> **SHORT EXERCISE**: Please update the entries below by replacing "At what coordinates should I click to accomplish" with "Where should I click to carry out" wherever it appears, changing nothing else.

(Data for locating words and elements)
-.-.-
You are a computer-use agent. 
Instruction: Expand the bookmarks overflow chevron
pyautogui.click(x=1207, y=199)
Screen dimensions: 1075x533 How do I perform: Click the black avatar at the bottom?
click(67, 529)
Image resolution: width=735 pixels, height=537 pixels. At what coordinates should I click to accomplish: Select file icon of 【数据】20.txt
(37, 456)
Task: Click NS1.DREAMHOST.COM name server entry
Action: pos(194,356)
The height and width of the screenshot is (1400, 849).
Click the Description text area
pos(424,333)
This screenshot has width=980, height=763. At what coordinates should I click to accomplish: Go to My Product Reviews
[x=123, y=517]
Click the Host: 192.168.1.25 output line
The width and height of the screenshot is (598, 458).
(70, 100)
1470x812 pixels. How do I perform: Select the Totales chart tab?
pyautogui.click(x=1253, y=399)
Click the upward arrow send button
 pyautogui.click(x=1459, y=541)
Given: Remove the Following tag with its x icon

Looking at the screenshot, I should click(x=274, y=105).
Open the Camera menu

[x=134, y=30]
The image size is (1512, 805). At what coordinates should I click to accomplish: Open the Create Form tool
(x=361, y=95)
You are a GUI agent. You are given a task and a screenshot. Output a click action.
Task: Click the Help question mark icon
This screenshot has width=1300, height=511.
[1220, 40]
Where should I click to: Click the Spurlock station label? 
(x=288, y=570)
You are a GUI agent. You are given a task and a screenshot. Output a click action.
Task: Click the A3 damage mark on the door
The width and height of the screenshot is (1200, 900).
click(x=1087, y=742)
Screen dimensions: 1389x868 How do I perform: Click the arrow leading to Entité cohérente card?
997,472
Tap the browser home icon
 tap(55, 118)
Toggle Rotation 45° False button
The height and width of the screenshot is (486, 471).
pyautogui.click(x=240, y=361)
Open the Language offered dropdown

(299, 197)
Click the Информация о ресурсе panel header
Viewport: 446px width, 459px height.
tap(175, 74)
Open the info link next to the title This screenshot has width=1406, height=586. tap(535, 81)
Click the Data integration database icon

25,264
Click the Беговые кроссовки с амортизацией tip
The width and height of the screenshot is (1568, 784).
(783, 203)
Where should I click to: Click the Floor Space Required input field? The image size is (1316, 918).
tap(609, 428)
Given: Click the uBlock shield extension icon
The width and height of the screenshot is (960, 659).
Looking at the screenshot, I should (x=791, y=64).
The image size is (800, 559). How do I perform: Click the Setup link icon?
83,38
-.-.-
> **WORKED ANSWER**:
You are a computer-use agent. 
Instruction: Expand the bookmarks overflow chevron
pyautogui.click(x=1207, y=199)
Screen dimensions: 1075x533 How do I perform: Click the black avatar at the bottom?
click(67, 529)
Image resolution: width=735 pixels, height=537 pixels. Where should I click to carry out: Select file icon of 【数据】20.txt
(37, 456)
Task: Click NS1.DREAMHOST.COM name server entry
Action: pos(194,356)
The height and width of the screenshot is (1400, 849).
Click the Description text area
pos(424,333)
This screenshot has width=980, height=763. Where should I click to carry out: Go to My Product Reviews
[x=123, y=517]
Click the Host: 192.168.1.25 output line
The width and height of the screenshot is (598, 458).
(70, 100)
1470x812 pixels. How do I perform: Select the Totales chart tab?
pyautogui.click(x=1253, y=399)
Click the upward arrow send button
 pyautogui.click(x=1459, y=541)
Given: Remove the Following tag with its x icon

Looking at the screenshot, I should click(x=274, y=105).
Open the Camera menu

[x=134, y=30]
The image size is (1512, 805). Where should I click to carry out: Open the Create Form tool
(x=361, y=95)
You are a GUI agent. You are given a task and a screenshot. Output a click action.
Task: Click the Help question mark icon
This screenshot has width=1300, height=511.
[1220, 40]
Where should I click to: Click the Spurlock station label? 
(x=288, y=570)
You are a GUI agent. You are given a task and a screenshot. Output a click action.
Task: Click the A3 damage mark on the door
The width and height of the screenshot is (1200, 900).
click(x=1087, y=742)
Screen dimensions: 1389x868 How do I perform: Click the arrow leading to Entité cohérente card?
997,472
Tap the browser home icon
 tap(55, 118)
Toggle Rotation 45° False button
The height and width of the screenshot is (486, 471).
pyautogui.click(x=240, y=361)
Open the Language offered dropdown

(299, 197)
Click the Информация о ресурсе panel header
Viewport: 446px width, 459px height.
tap(175, 74)
Open the info link next to the title This screenshot has width=1406, height=586. tap(535, 81)
Click the Data integration database icon

25,264
Click the Беговые кроссовки с амортизацией tip
The width and height of the screenshot is (1568, 784).
(783, 203)
Where should I click to: Click the Floor Space Required input field? The image size is (1316, 918).
tap(609, 428)
Given: Click the uBlock shield extension icon
The width and height of the screenshot is (960, 659).
Looking at the screenshot, I should (x=791, y=64).
The image size is (800, 559). How do I perform: Click the Setup link icon?
83,38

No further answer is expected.